I am my mothers daughter. For so many years I have fought against this, wanting to distance myself from her and her disease. I openly talk to anyone that will listen about recipes, foods, exercises that might keep this at bay- that dementia won’t be part of what I inherit and pass down. I saw them as one- my mom, who has Alzheimers’s. Like it was a personality trait that she was poorly managing. When we went out to eat there would be ugly moments where I barely wanted her at our table. I was embarrassed of her. Of what she said, or how she ate, or how many times she stared blindly at the menu, completely lost. I hated when people said we looked alike (which I wrote about 3 years which I wrote about 3 years ago)) or that my hands were the same as hers. I saw others distancing themselves from her as well- unsure or unable to walk this road with us.

But now, as we are losing her, I look at the pictures of her at my age and see someone beautiful. When the loving, caring people that have been taking care of mom say that she is beautiful I just nod and agree. Because, for a few minutes, in this straight up cesspool of a disease, I can see the whole person. And she was/is a beautiful person. When I think I’m out of tears or out of goodbyes I see something that makes me think of all that she was and not just the person now that has been robbed of memory. A thousand goodbyes are not enough for that person. I stand on the brink of having no parents and god, that is crushing. Even at 42, an age my son called “a really old lady” last week, I feel so sad about not having parents.

It was this one that called me a “really old lady”.

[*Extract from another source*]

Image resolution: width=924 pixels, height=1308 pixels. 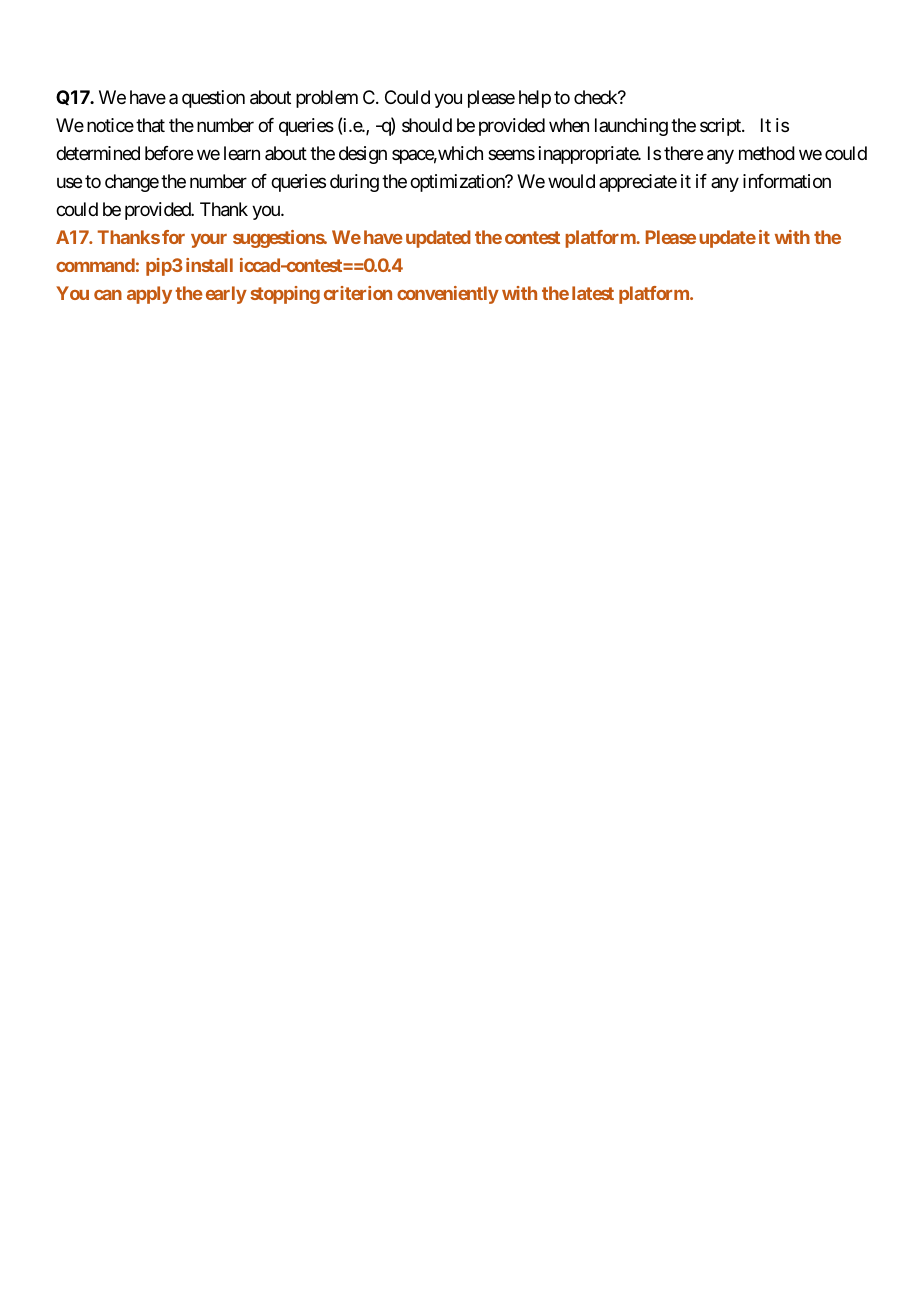 What do you see at coordinates (448, 295) in the screenshot?
I see `conveniently` at bounding box center [448, 295].
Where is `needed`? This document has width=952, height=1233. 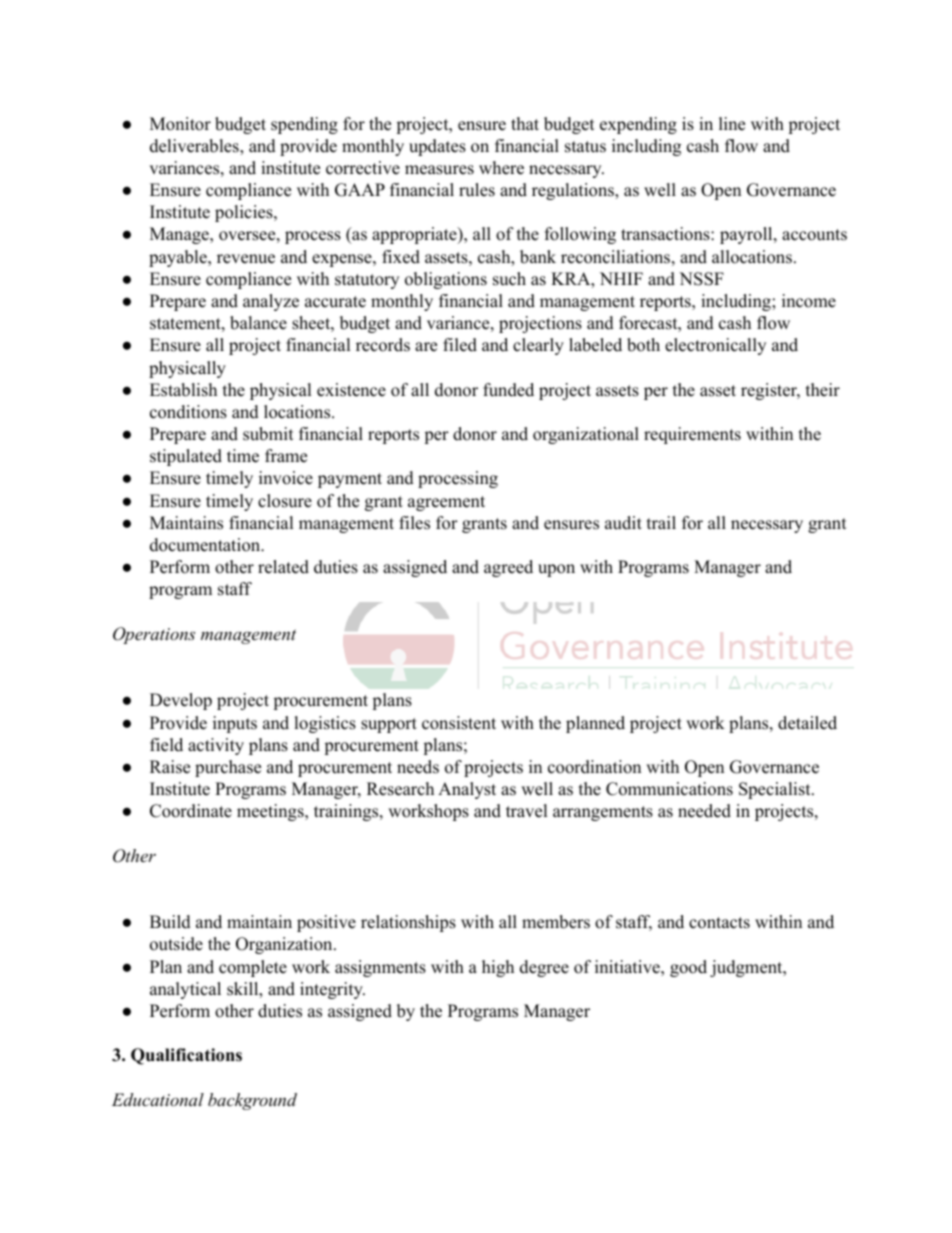 needed is located at coordinates (704, 811).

I thought I became an adult when I got married. And then I hit a new level when I became a parent. There was a separation. I had to clarify that when I said “my family” I meant my tiny row home in Philadelphia, my partner and our babies. When I said “home”, I no longer meant my suburban Connecticut home where I grew up. But now I don’t clarify. That home is long gone and my last parent is transitioning. My sister and I talked to hospice the other day and I just looked around as she was giving us heavy, complicatedly sad news. And all I could think was “oh, I guess we are the adults now”. Which is stupid because I’m such an adult that I have both a backpack and a Fanny pack.

Fanny pack picture!

Whether I was able to talk about it or not, the reason why I am so scared of this disease is that I am very much like my mother. And I can’t bear the idea of dying the way she is dying. But I also can’t bear the idea of not being compared to her, seeing how alike our hands are or talking about how maybe my grey hair will come in like her grey hair did. I want to get to the point in grieving for my Mom when I can remember how it felt to have things in common, to laugh at the same things, to annoy each other with our similarities. So in these last days, I’m trying to sit quietly with mom, just being my mothers daughter for a bit more.